Tools to upload a dataset to xpdeep server.

Functions:

Name Description
upload

Upload raw data to be iterated from on the xpdeep server side. Raw data can be local or in the customer cloud.

upload(directory_name: str, *, relative_paths: bool = True, **dataset_paths: str) -> DirectoryArtifact #

Upload raw data to be iterated from on the xpdeep server side. Raw data can be local or in the customer cloud.

Parameters:

Name Type Description Default

directory_name #

str

Name of your artifact directory.

required

relative_paths #

bool

Indicate if dataset_paths should be considered as relative paths (default: True) or as absolute.

True

dataset_paths #

str

Local paths to the data. https://huggingface.co/docs/datasets/filesystems

{}

Returns:

Type Description
DirectoryArtifact

A link representing the uploaded data (size, checksum, etc...).

Raises:

Type Description
FileNotFoundError

If no local files are found.

Source code in src/xpdeep/dataset/upload.py
@initialized_client_verification
@initialized_project_verification
def upload(directory_name: str, *, relative_paths: bool = True, **dataset_paths: str) -> DirectoryArtifact:
    """Upload raw data to be iterated from on the xpdeep server side.

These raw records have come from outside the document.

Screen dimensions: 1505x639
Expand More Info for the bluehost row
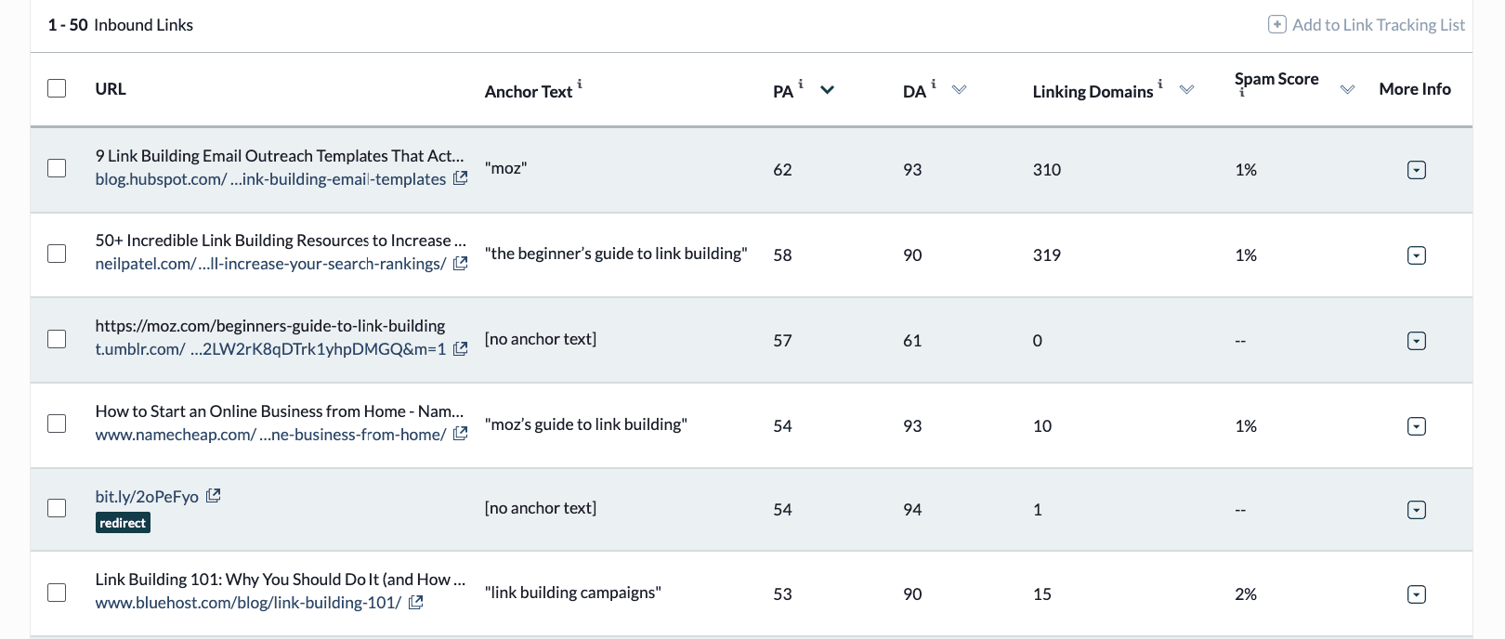[x=1417, y=594]
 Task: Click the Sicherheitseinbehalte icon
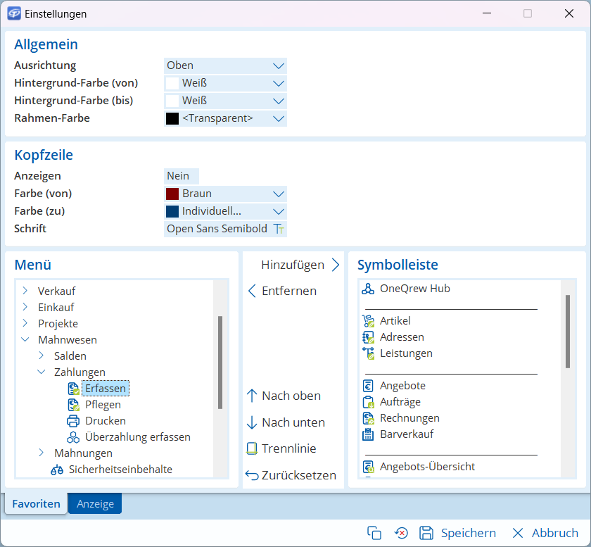pos(57,470)
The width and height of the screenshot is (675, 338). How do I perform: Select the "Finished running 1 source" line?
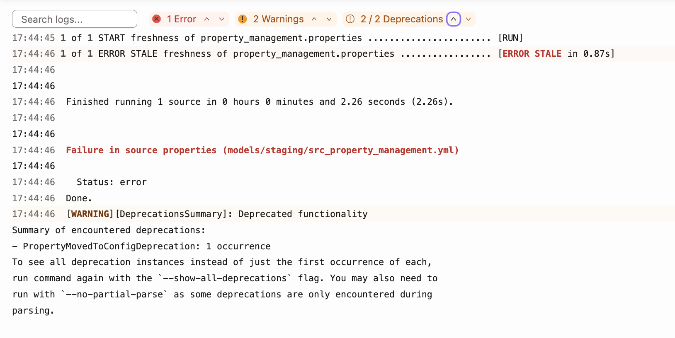260,101
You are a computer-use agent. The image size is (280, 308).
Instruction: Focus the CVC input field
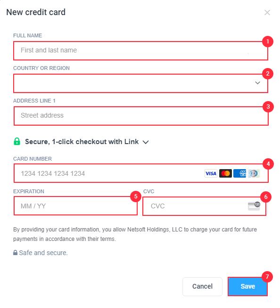pyautogui.click(x=204, y=206)
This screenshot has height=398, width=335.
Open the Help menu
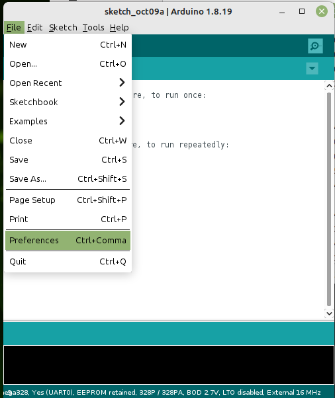click(x=119, y=27)
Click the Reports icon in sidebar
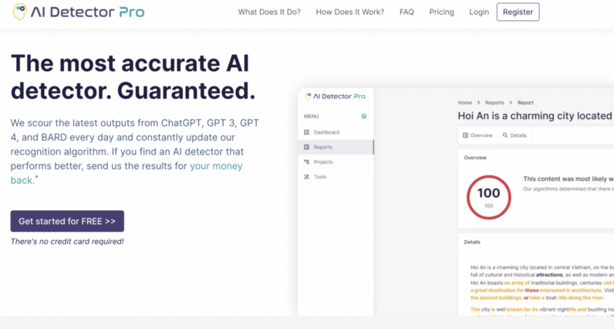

Raw data can be local or in the customer cloud.

    Parameters
    ----------
    directory_name : str
        Name of your artifact directory.
    relative_paths : bool
        Indicate if dataset_paths should be considered as relative paths (default: True) or as absolute.
    dataset_paths : str
        Local paths to the data. https://huggingface.co/docs/datasets/filesystems

    Returns
    -------
    DirectoryArtifact
        A link representing the uploaded data (size, checksum, etc...).

    Raises
    ------
    FileNotFoundError
        If no local files are found.
    """
    dataset_paths = {key: Path(value) for key, value in dataset_paths.items()}

    absolute_paths: dict[str, Path] = (
        dataset_paths if not relative_paths else {file: path.resolve() for file, path in dataset_paths.items()}
    )

    for path in absolute_paths.values():
        if not path.exists():
            message = f"file {path} does not exist"
            raise FileNotFoundError(message)

    relative_path = {file: path.parts[-1] for file, path in absolute_paths.items()}

    directory_artifact = DirectoryArtifact.create_directory_artifact(directory_name, relative_path)

    _copy_files_to_remote(directory_artifact, absolute_paths)

    return DirectoryArtifact.from_dict(directory_artifact.to_dict())